[Start of DATA FOR THIS EXERCISE]
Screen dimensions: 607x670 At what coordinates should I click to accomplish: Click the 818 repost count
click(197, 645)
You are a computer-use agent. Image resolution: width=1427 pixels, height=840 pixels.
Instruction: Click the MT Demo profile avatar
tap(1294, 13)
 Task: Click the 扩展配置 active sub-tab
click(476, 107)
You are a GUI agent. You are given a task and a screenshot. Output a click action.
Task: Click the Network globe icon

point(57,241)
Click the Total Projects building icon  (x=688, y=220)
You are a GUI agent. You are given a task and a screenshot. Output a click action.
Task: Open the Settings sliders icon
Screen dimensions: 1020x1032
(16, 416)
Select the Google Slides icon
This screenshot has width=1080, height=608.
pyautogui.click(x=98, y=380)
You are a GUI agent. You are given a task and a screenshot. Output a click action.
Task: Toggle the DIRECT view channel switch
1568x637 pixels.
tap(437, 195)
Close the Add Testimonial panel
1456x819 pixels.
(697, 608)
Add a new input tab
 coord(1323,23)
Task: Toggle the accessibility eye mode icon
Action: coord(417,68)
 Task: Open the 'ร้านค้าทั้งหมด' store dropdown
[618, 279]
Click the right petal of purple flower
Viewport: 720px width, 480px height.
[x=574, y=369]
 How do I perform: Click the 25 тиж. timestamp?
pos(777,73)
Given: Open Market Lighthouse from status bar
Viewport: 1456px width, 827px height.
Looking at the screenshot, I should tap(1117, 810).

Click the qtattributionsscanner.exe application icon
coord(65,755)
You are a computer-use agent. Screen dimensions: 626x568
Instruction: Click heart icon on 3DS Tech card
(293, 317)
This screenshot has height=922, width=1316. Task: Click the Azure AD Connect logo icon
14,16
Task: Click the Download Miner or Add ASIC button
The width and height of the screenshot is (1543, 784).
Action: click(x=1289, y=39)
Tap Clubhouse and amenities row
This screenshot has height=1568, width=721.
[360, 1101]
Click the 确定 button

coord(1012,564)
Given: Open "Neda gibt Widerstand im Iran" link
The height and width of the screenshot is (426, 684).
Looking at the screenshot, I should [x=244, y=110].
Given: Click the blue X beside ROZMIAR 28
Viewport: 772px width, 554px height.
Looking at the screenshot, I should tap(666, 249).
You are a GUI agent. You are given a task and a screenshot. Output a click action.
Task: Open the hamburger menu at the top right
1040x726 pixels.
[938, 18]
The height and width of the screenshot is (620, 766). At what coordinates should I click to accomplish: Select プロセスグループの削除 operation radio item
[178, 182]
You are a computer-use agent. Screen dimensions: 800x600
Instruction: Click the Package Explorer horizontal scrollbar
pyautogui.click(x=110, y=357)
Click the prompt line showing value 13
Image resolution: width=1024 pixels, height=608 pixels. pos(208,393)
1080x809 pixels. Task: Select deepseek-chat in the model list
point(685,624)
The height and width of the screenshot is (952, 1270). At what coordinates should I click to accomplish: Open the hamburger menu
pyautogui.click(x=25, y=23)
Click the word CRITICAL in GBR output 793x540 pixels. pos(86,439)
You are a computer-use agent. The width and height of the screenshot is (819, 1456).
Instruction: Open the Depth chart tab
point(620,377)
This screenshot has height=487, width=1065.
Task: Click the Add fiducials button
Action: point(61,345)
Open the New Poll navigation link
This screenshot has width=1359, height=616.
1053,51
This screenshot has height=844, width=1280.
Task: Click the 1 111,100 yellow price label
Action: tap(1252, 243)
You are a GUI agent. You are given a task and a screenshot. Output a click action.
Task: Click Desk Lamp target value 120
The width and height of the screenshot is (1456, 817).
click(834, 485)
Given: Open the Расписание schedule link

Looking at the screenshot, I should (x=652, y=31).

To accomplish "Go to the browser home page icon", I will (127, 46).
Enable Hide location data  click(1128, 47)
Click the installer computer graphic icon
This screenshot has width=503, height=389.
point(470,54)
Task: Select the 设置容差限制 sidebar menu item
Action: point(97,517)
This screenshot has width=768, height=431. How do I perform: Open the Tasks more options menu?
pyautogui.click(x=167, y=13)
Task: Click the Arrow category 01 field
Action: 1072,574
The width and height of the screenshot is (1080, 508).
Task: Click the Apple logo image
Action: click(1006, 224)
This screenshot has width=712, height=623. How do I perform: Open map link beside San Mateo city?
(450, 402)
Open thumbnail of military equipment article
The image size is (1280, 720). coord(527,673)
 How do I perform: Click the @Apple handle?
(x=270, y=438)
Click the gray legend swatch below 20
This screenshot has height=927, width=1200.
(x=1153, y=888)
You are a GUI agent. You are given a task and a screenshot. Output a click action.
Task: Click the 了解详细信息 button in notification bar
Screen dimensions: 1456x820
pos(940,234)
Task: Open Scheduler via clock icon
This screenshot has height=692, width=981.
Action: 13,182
[End of DATA FOR THIS EXERCISE]
### WRITTEN REQUEST
Return the data above exactly as it appears, line for line.

### RESULT FOR THIS EXERCISE
Screen dimensions: 607x670 At what coordinates should I click to accomplish: Click the 818 repost count
click(197, 645)
You are a computer-use agent. Image resolution: width=1427 pixels, height=840 pixels.
Instruction: Click the MT Demo profile avatar
tap(1294, 13)
 Task: Click the 扩展配置 active sub-tab
click(476, 107)
You are a GUI agent. You are given a task and a screenshot. Output a click action.
Task: Click the Network globe icon

point(57,241)
Click the Total Projects building icon  (x=688, y=220)
You are a GUI agent. You are given a task and a screenshot. Output a click action.
Task: Open the Settings sliders icon
Screen dimensions: 1020x1032
(16, 416)
Select the Google Slides icon
This screenshot has width=1080, height=608.
pyautogui.click(x=98, y=380)
You are a GUI agent. You are given a task and a screenshot. Output a click action.
Task: Toggle the DIRECT view channel switch
1568x637 pixels.
tap(437, 195)
Close the Add Testimonial panel
1456x819 pixels.
(697, 608)
Add a new input tab
 coord(1323,23)
Task: Toggle the accessibility eye mode icon
Action: coord(417,68)
 Task: Open the 'ร้านค้าทั้งหมด' store dropdown
[618, 279]
Click the right petal of purple flower
Viewport: 720px width, 480px height.
[x=574, y=369]
 How do I perform: Click the 25 тиж. timestamp?
pos(777,73)
Given: Open Market Lighthouse from status bar
Viewport: 1456px width, 827px height.
Looking at the screenshot, I should tap(1117, 810).

Click the qtattributionsscanner.exe application icon
coord(65,755)
You are a computer-use agent. Screen dimensions: 626x568
Instruction: Click heart icon on 3DS Tech card
(293, 317)
This screenshot has height=922, width=1316. Task: Click the Azure AD Connect logo icon
14,16
Task: Click the Download Miner or Add ASIC button
The width and height of the screenshot is (1543, 784).
Action: click(x=1289, y=39)
Tap Clubhouse and amenities row
This screenshot has height=1568, width=721.
[360, 1101]
Click the 确定 button

coord(1012,564)
Given: Open "Neda gibt Widerstand im Iran" link
The height and width of the screenshot is (426, 684).
Looking at the screenshot, I should [x=244, y=110].
Given: Click the blue X beside ROZMIAR 28
Viewport: 772px width, 554px height.
Looking at the screenshot, I should tap(666, 249).
You are a GUI agent. You are given a task and a screenshot. Output a click action.
Task: Open the hamburger menu at the top right
1040x726 pixels.
[938, 18]
The height and width of the screenshot is (620, 766). At what coordinates should I click to accomplish: Select プロセスグループの削除 operation radio item
[178, 182]
You are a computer-use agent. Screen dimensions: 800x600
Instruction: Click the Package Explorer horizontal scrollbar
pyautogui.click(x=110, y=357)
Click the prompt line showing value 13
Image resolution: width=1024 pixels, height=608 pixels. pos(208,393)
1080x809 pixels. Task: Select deepseek-chat in the model list
point(685,624)
The height and width of the screenshot is (952, 1270). At what coordinates should I click to accomplish: Open the hamburger menu
pyautogui.click(x=25, y=23)
Click the word CRITICAL in GBR output 793x540 pixels. pos(86,439)
You are a computer-use agent. The width and height of the screenshot is (819, 1456).
Instruction: Open the Depth chart tab
point(620,377)
This screenshot has height=487, width=1065.
Task: Click the Add fiducials button
Action: point(61,345)
Open the New Poll navigation link
This screenshot has width=1359, height=616.
1053,51
This screenshot has height=844, width=1280.
Task: Click the 1 111,100 yellow price label
Action: tap(1252, 243)
You are a GUI agent. You are given a task and a screenshot. Output a click action.
Task: Click Desk Lamp target value 120
The width and height of the screenshot is (1456, 817).
click(834, 485)
Given: Open the Расписание schedule link

Looking at the screenshot, I should (x=652, y=31).

To accomplish "Go to the browser home page icon", I will (127, 46).
Enable Hide location data  click(1128, 47)
Click the installer computer graphic icon
This screenshot has width=503, height=389.
point(470,54)
Task: Select the 设置容差限制 sidebar menu item
Action: point(97,517)
This screenshot has width=768, height=431. How do I perform: Open the Tasks more options menu?
pyautogui.click(x=167, y=13)
Task: Click the Arrow category 01 field
Action: 1072,574
The width and height of the screenshot is (1080, 508).
Task: Click the Apple logo image
Action: click(1006, 224)
This screenshot has width=712, height=623. How do I perform: Open map link beside San Mateo city?
(450, 402)
Open thumbnail of military equipment article
The image size is (1280, 720). coord(527,673)
 How do I perform: Click the @Apple handle?
(x=270, y=438)
Click the gray legend swatch below 20
This screenshot has height=927, width=1200.
(x=1153, y=888)
You are a GUI agent. You are given a task and a screenshot. Output a click action.
Task: Click the 了解详细信息 button in notification bar
Screen dimensions: 1456x820
pos(940,234)
Task: Open Scheduler via clock icon
This screenshot has height=692, width=981.
Action: 13,182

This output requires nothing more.